Hello everyone! I've been trying to use GATK with updated version of the human genome as the GATK files are outdated by ten years.
I've downloaded NCBI reference GCF_000001405.40.fna, which is GRCh38.p14
For dbSNP version, I've downloaded GCF_000001405.40.gz , which is also GRCh38.p14
When extracting the contig names from my reference file, I found:
NC_000001.11 Homo sapiens chromosome 1, GRCh38.p14 Primary Assembly
0 252068378 NT_187361.1 Homo sapiens chromosome 1 unlocalized genomic scaffold, GRCh38.p14 Primary As etc...
Extracting the contig names:
reference contigs = [NC_000001.11, NT_187361.1, NT_187362.1, NT_187363.1, NT_187364.1, NT_187365.1, NT_187366.1, NT_187367.1, NT_187368.1, NT_187369.1, NC_000002.12, NT_187370.1, NT_187371.1, NC_000003.12, NT_167215.1, NC_000004.12, NT_113793.3...
For dbSNP file, I found:
features contigs = [chr1, chr2, chr3, chr4, chr5, chr6, chr7, chr8, chr9, chr10, chr11, chr12, chr13, chr14, chr15, chr16, chr17, chr18, chr19, chr20, chr21, chr22, chrX, chrY, chrM, chr1_KI270706v1_random, chr1_KI270707v1_random...

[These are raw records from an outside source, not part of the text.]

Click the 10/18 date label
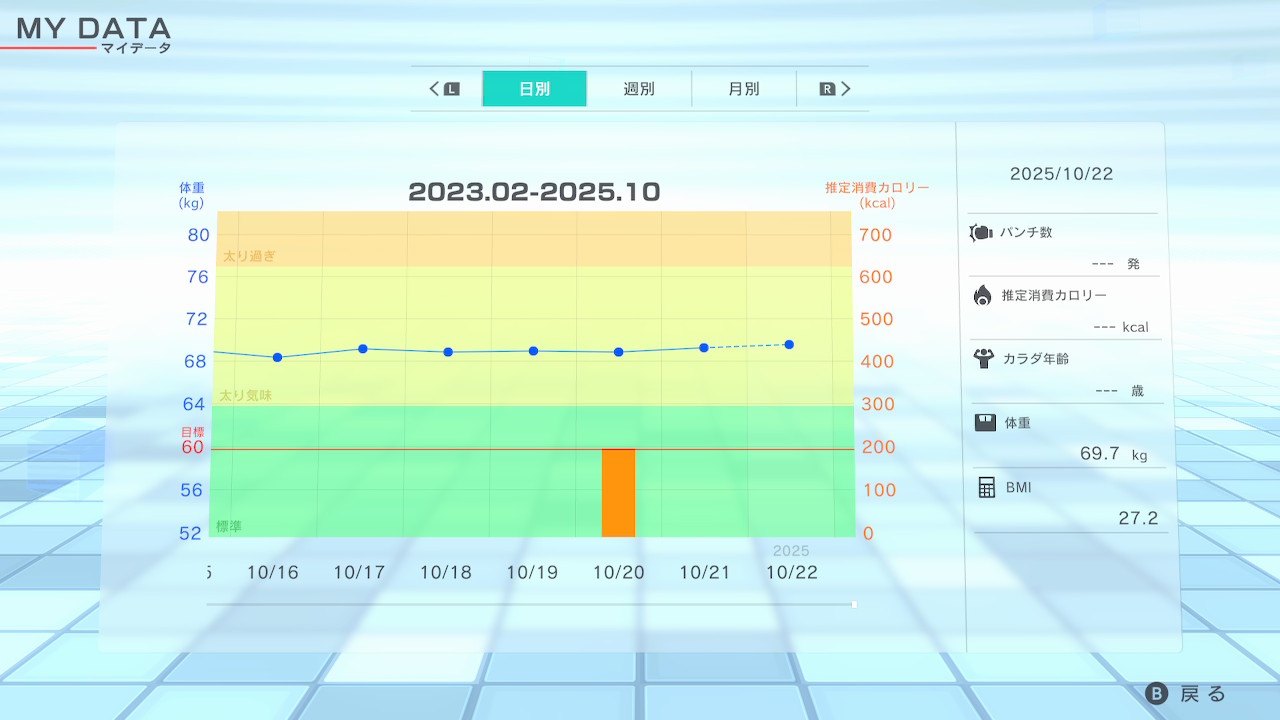 [x=445, y=573]
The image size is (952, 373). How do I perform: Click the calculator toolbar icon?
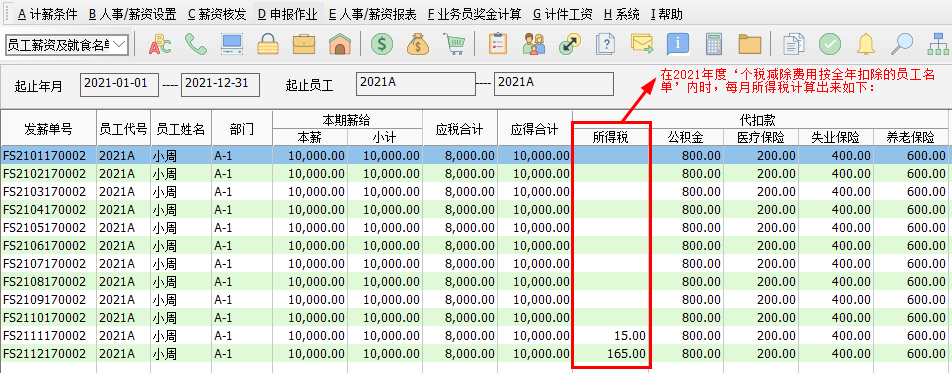pyautogui.click(x=714, y=44)
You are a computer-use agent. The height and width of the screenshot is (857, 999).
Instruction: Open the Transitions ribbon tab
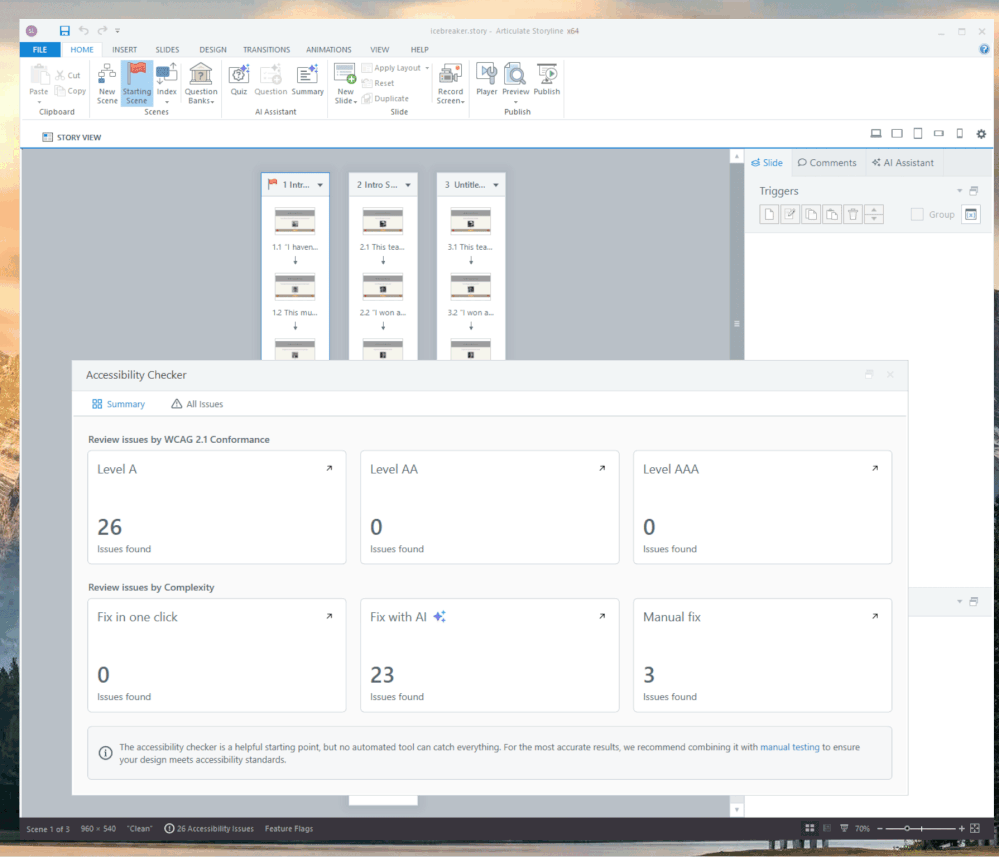pos(266,49)
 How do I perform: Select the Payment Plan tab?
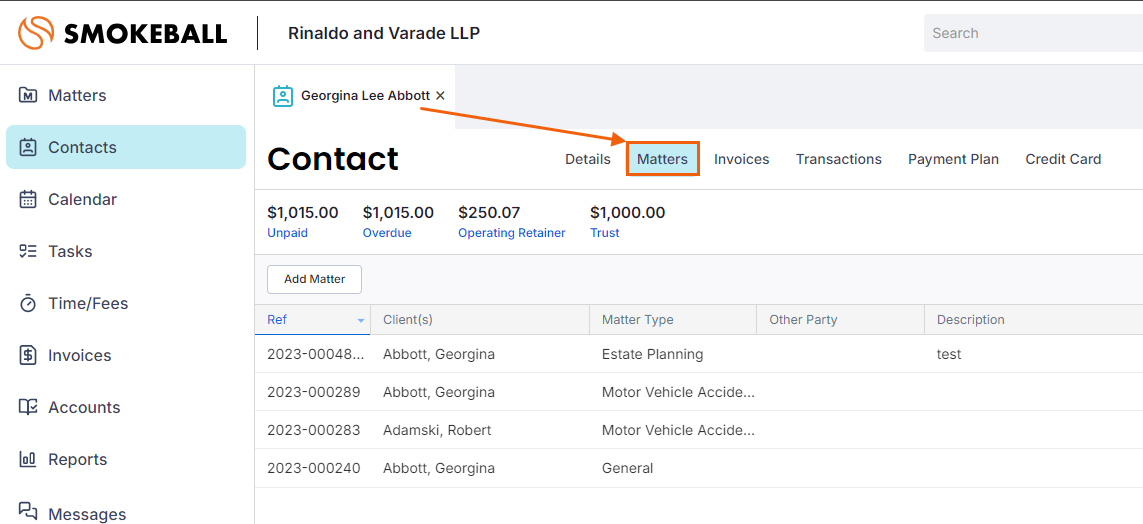(953, 159)
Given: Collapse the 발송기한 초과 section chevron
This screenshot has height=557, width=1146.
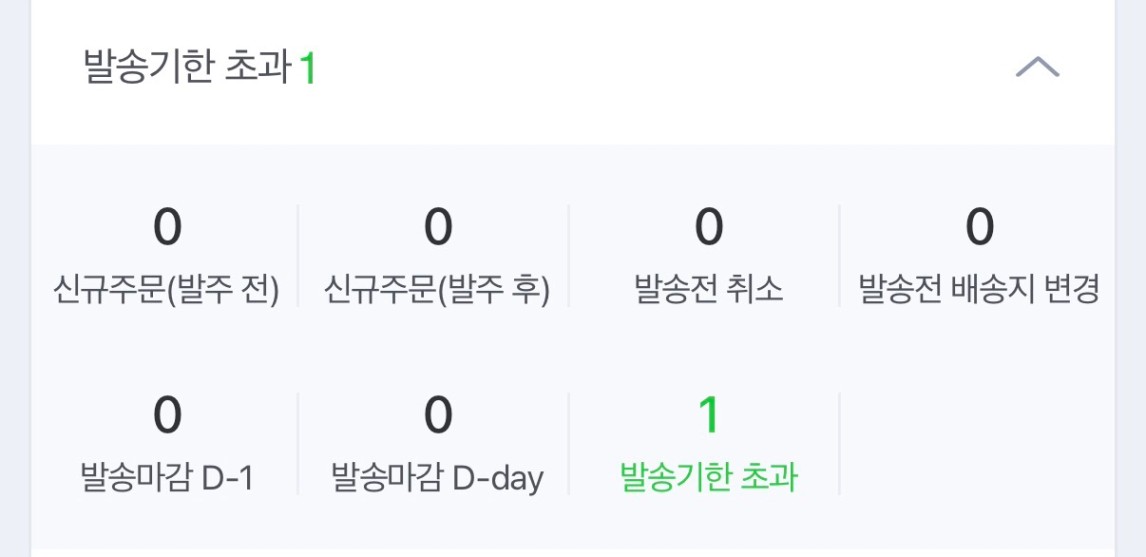Looking at the screenshot, I should [1037, 68].
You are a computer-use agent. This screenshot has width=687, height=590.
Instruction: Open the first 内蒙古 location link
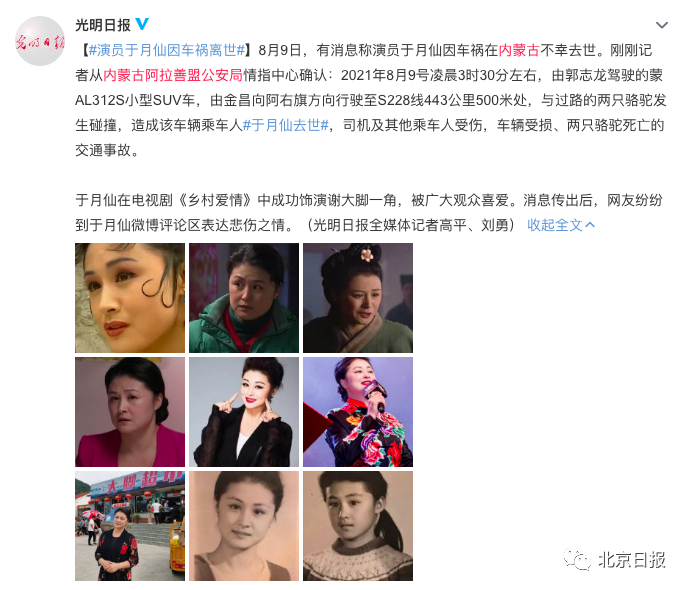coord(519,50)
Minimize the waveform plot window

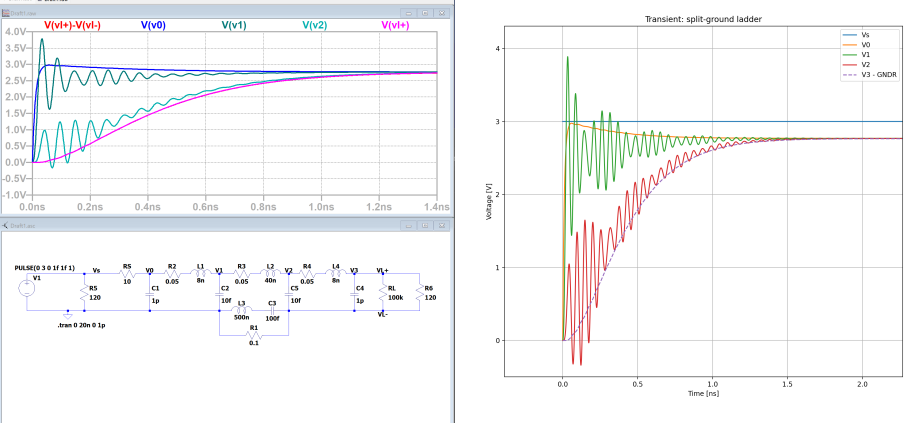411,12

Which causes a bunch of errors with GATK and other anotation tools.
I'm lost to which option would be the best: Converting all BAMs and reference file contig names or converting the dbSNP vcf contig names. I have no idea how to do any of them!
duplicate of dbSNP with RefSeq chromosome notation
see
bcftools annotate --rename-chrs
When I downloaded this file: https://ftp.ncbi.nlm.nih.gov/snp/latest_release/VCF/
I got the contigs present in the NCBI reference. Although this created another problem for me which is that the dbsnp RSIDs seem to not be mapped to the main chromosomes. For example NW_015148968.1 was coming up for rs28371738 instead of the contigs chr22/NC_0000022....